▶ [EXERCISE DESCRIPTION] All lines from the one holding "Where should I" through the last line of the entries below must be transcribed exactly, and no others. Pictures do not go in.

(Stored data)
____________________

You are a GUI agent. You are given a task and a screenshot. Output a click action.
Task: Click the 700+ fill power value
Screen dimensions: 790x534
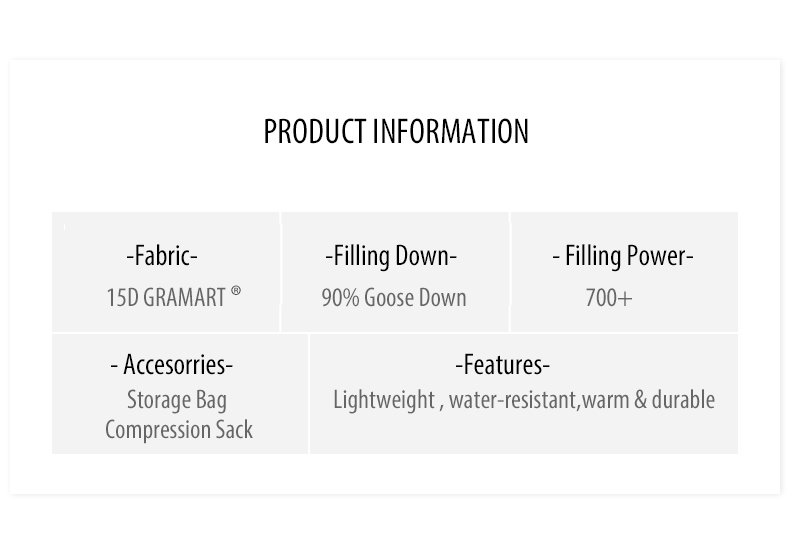609,297
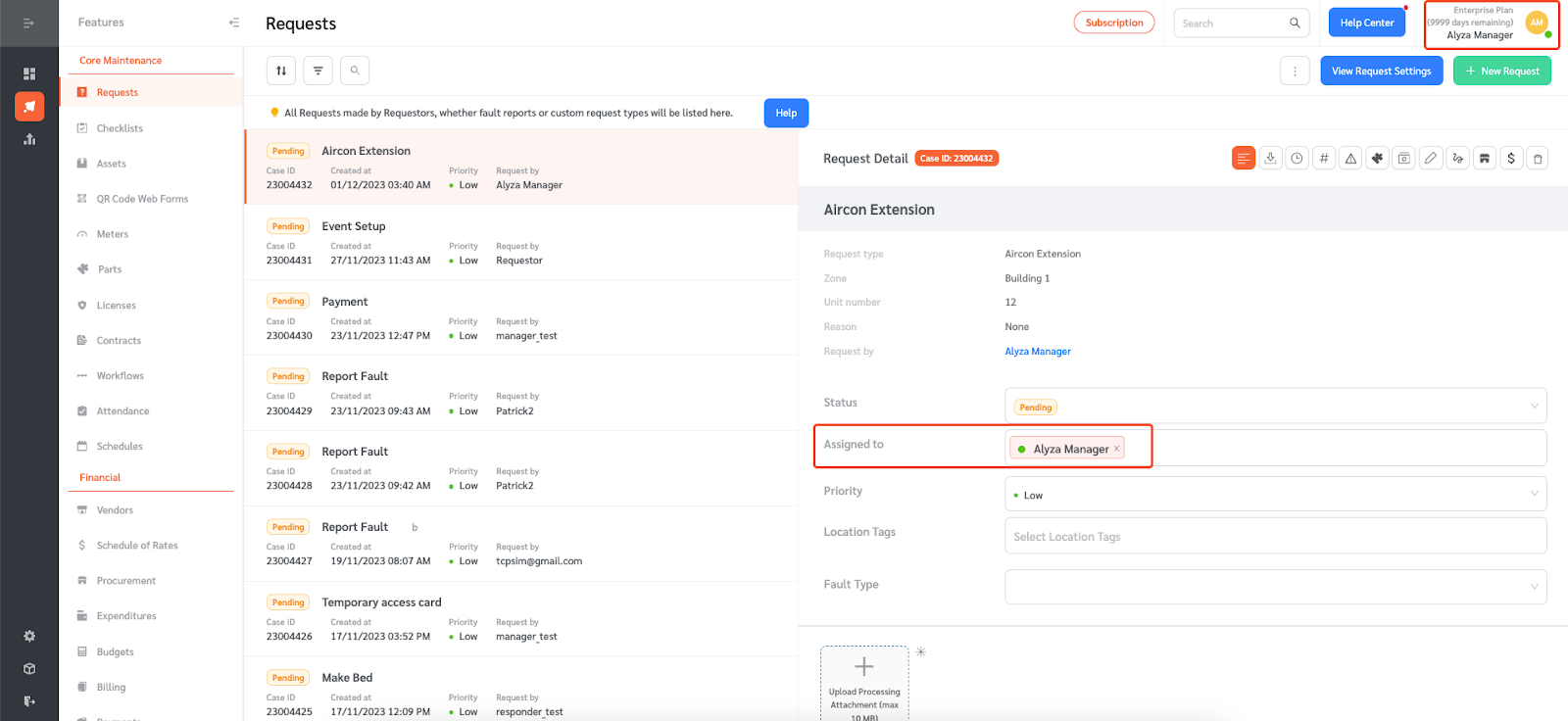The width and height of the screenshot is (1568, 721).
Task: Click View Request Settings button
Action: [x=1381, y=72]
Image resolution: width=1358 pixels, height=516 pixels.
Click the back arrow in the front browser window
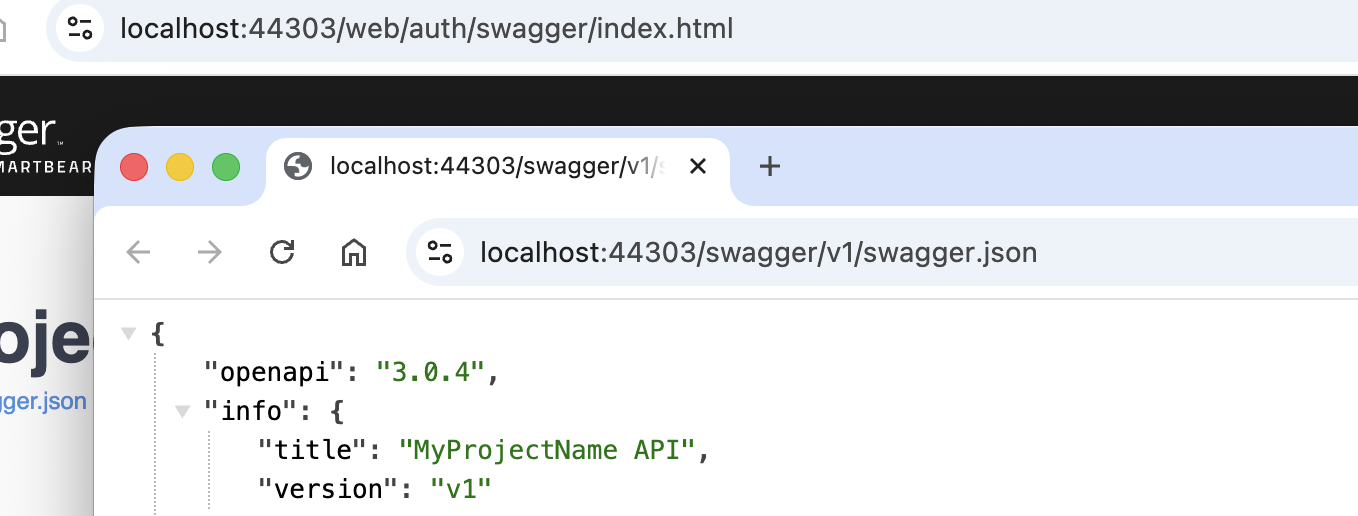[x=138, y=252]

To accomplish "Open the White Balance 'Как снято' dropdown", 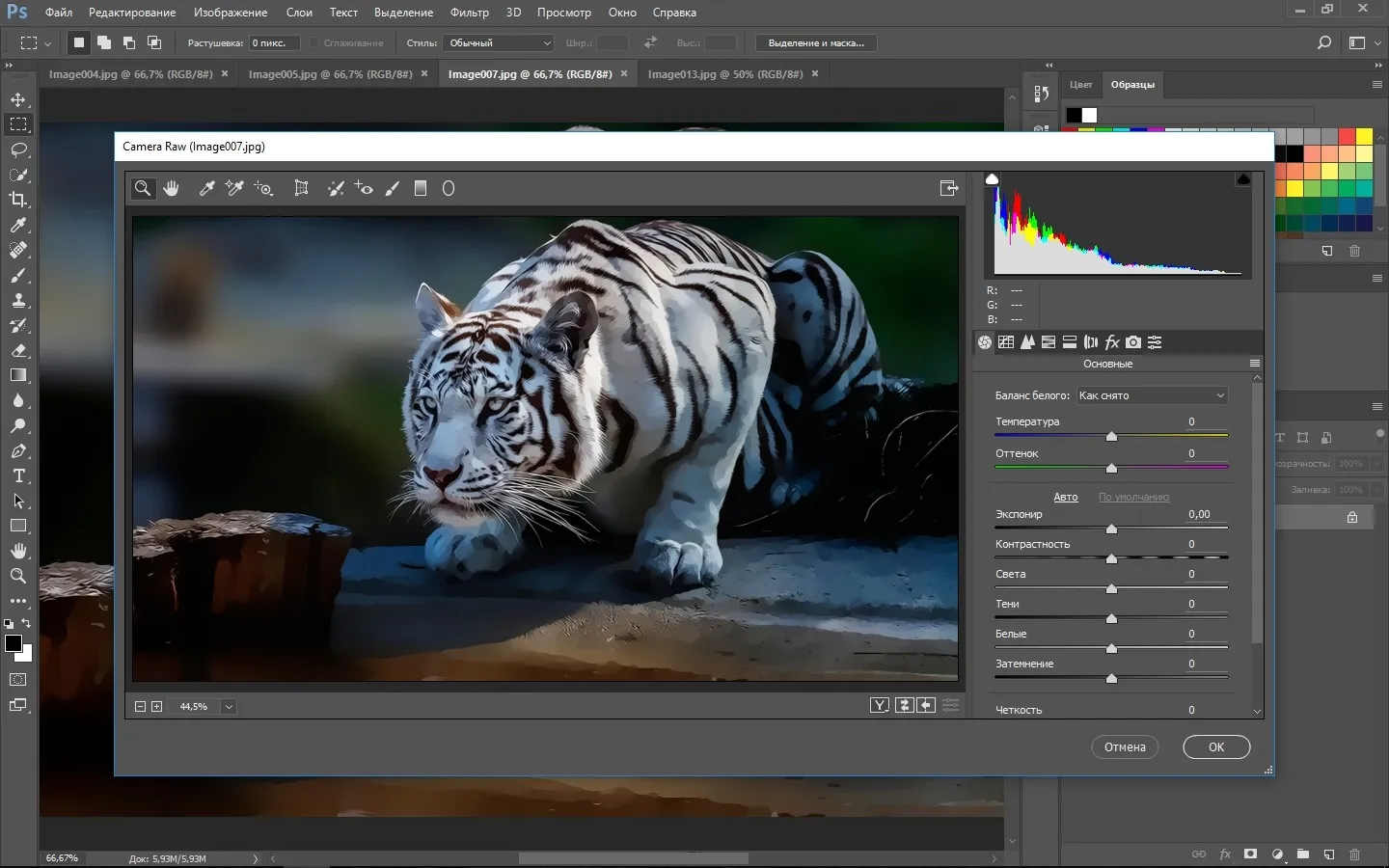I will (1152, 395).
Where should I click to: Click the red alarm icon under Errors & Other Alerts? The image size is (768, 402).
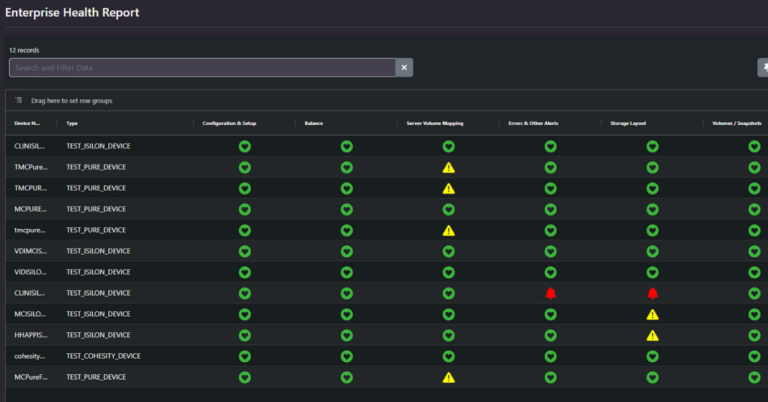pos(550,293)
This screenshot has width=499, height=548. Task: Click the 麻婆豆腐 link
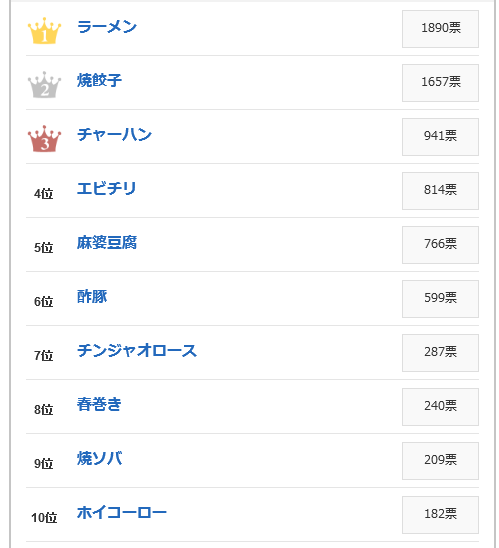coord(107,243)
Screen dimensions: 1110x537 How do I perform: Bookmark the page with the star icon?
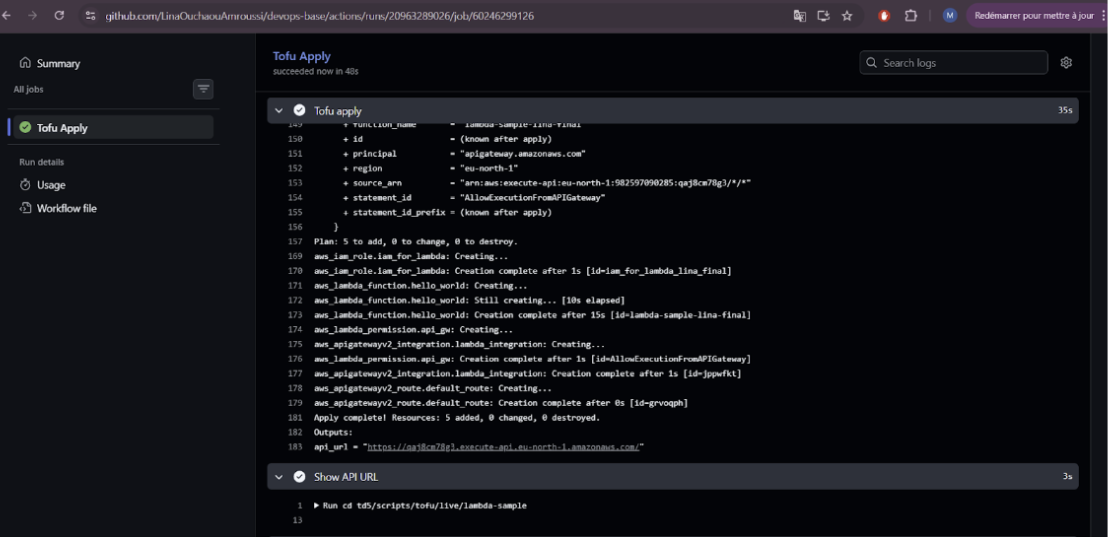847,16
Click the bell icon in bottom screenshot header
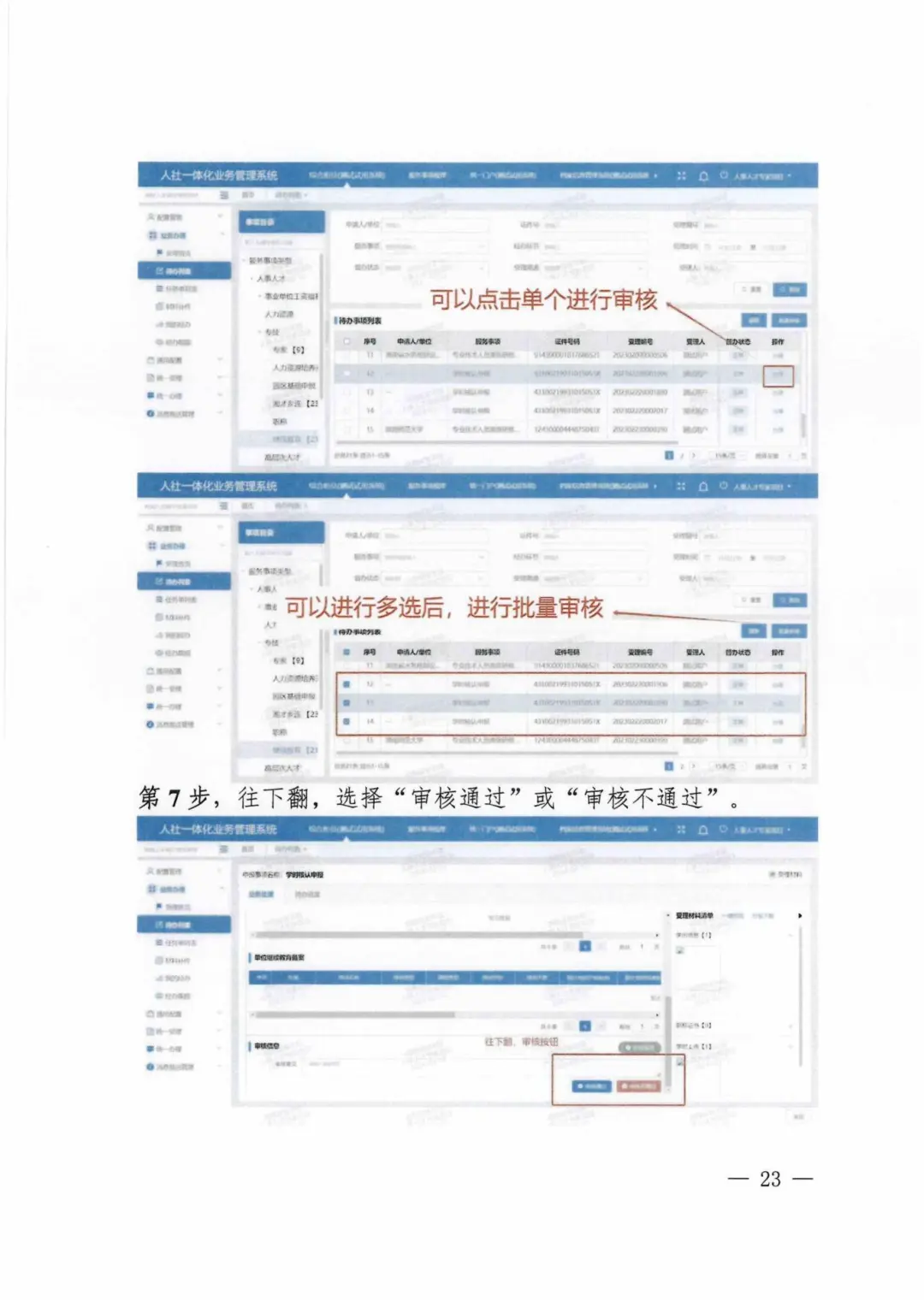This screenshot has width=924, height=1307. tap(703, 830)
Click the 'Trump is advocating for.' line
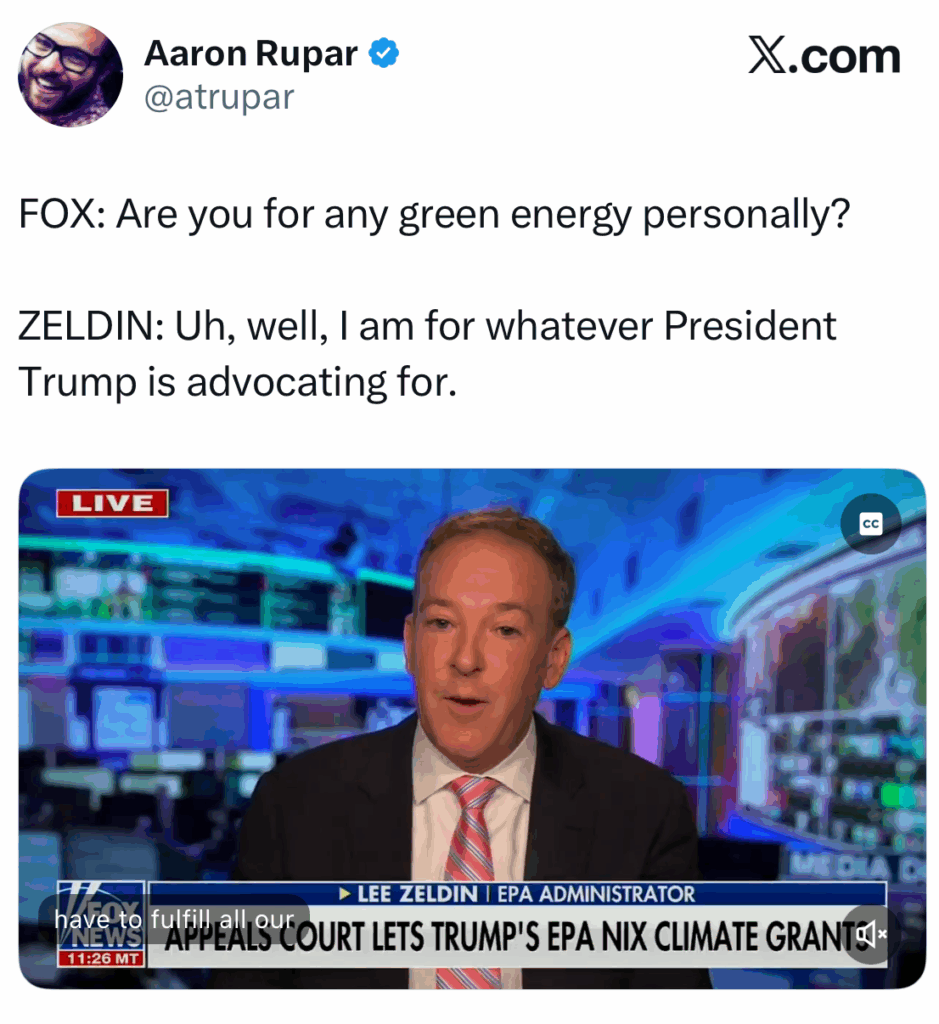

____________________

▶ [TASK RESULT]
Where should I click to: Click the red alarm icon under Errors & Other Alerts? The image size is (768, 402).
pos(550,293)
This screenshot has width=499, height=548. Task: Click the 麻婆豆腐 link
coord(107,243)
Screen dimensions: 1110x537 How do I perform: Bookmark the page with the star icon?
847,16
Click the bell icon in bottom screenshot header
This screenshot has width=924, height=1307. tap(703, 830)
Click the 'Trump is advocating for.' line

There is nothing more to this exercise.